PROBLEM TO SOLVE: Reproduce the items without any change, starting at the line that contains "Given: Click the xEndeavour in-game name text" and continuing through the line that contains "click(248, 316)".

TASK INPUTS:
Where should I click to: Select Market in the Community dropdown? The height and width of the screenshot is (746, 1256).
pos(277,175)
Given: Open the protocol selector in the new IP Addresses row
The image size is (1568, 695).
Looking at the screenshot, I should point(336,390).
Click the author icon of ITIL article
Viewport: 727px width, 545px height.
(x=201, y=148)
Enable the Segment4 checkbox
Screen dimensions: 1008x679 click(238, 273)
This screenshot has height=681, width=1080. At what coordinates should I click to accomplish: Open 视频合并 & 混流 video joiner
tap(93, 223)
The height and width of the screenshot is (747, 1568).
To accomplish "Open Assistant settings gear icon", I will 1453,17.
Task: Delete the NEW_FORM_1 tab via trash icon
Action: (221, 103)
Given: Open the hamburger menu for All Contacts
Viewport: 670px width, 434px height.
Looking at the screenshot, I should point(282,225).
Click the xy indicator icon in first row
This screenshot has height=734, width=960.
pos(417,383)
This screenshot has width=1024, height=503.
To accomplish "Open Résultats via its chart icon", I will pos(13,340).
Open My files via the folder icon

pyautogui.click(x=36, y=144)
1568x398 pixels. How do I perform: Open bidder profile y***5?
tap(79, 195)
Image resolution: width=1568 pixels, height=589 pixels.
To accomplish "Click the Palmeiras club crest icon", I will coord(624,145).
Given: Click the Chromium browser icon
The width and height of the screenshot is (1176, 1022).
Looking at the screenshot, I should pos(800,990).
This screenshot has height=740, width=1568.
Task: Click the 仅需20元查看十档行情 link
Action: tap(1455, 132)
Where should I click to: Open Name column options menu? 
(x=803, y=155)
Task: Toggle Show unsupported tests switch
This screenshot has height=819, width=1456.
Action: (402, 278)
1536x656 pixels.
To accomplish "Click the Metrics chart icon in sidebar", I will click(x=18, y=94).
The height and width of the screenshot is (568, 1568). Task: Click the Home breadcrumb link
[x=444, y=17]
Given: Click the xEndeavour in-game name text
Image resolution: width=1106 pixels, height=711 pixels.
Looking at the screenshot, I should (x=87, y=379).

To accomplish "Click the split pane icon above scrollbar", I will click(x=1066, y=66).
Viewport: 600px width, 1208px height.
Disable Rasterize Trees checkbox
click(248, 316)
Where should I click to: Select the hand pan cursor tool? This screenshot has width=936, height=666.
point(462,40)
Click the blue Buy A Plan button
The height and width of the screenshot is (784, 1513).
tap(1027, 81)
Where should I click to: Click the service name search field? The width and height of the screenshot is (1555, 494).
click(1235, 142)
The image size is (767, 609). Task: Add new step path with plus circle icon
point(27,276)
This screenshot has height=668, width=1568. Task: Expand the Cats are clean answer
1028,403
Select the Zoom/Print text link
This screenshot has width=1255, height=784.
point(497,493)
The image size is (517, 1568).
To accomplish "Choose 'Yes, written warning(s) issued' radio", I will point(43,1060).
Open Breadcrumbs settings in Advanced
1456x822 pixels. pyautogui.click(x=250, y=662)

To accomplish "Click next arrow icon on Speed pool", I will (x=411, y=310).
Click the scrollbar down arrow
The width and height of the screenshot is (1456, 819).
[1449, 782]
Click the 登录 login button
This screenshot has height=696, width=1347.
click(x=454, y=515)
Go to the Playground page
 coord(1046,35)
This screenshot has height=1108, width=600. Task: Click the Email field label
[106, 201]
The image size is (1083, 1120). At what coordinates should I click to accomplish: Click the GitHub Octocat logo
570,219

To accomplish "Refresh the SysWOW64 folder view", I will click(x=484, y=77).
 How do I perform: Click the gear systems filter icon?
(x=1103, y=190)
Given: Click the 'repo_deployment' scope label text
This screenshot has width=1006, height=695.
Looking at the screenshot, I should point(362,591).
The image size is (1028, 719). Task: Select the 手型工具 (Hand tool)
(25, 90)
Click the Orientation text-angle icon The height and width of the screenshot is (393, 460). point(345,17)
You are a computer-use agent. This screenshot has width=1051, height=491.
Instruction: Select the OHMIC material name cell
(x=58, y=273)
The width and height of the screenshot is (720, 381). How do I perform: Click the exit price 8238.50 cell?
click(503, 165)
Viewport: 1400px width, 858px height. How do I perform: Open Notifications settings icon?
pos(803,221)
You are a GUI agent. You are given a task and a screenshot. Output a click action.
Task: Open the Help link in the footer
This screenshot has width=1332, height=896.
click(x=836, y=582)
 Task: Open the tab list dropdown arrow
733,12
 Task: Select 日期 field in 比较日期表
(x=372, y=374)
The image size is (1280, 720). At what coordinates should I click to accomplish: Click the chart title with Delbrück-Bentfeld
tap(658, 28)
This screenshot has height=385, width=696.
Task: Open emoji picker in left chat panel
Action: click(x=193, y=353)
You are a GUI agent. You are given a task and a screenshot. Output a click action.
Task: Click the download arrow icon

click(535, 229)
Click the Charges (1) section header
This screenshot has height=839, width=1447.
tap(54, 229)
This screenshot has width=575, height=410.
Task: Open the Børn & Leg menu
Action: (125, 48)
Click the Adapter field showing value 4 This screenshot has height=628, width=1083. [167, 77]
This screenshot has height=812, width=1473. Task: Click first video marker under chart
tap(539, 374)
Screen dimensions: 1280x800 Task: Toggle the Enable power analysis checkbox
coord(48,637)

RESPONSE TO THE EXERCISE:
Given: Click the xEndeavour in-game name text
Image resolution: width=1106 pixels, height=711 pixels.
Looking at the screenshot, I should (x=87, y=379).

To accomplish "Click the split pane icon above scrollbar", I will click(x=1066, y=66).
Viewport: 600px width, 1208px height.
Disable Rasterize Trees checkbox
click(248, 316)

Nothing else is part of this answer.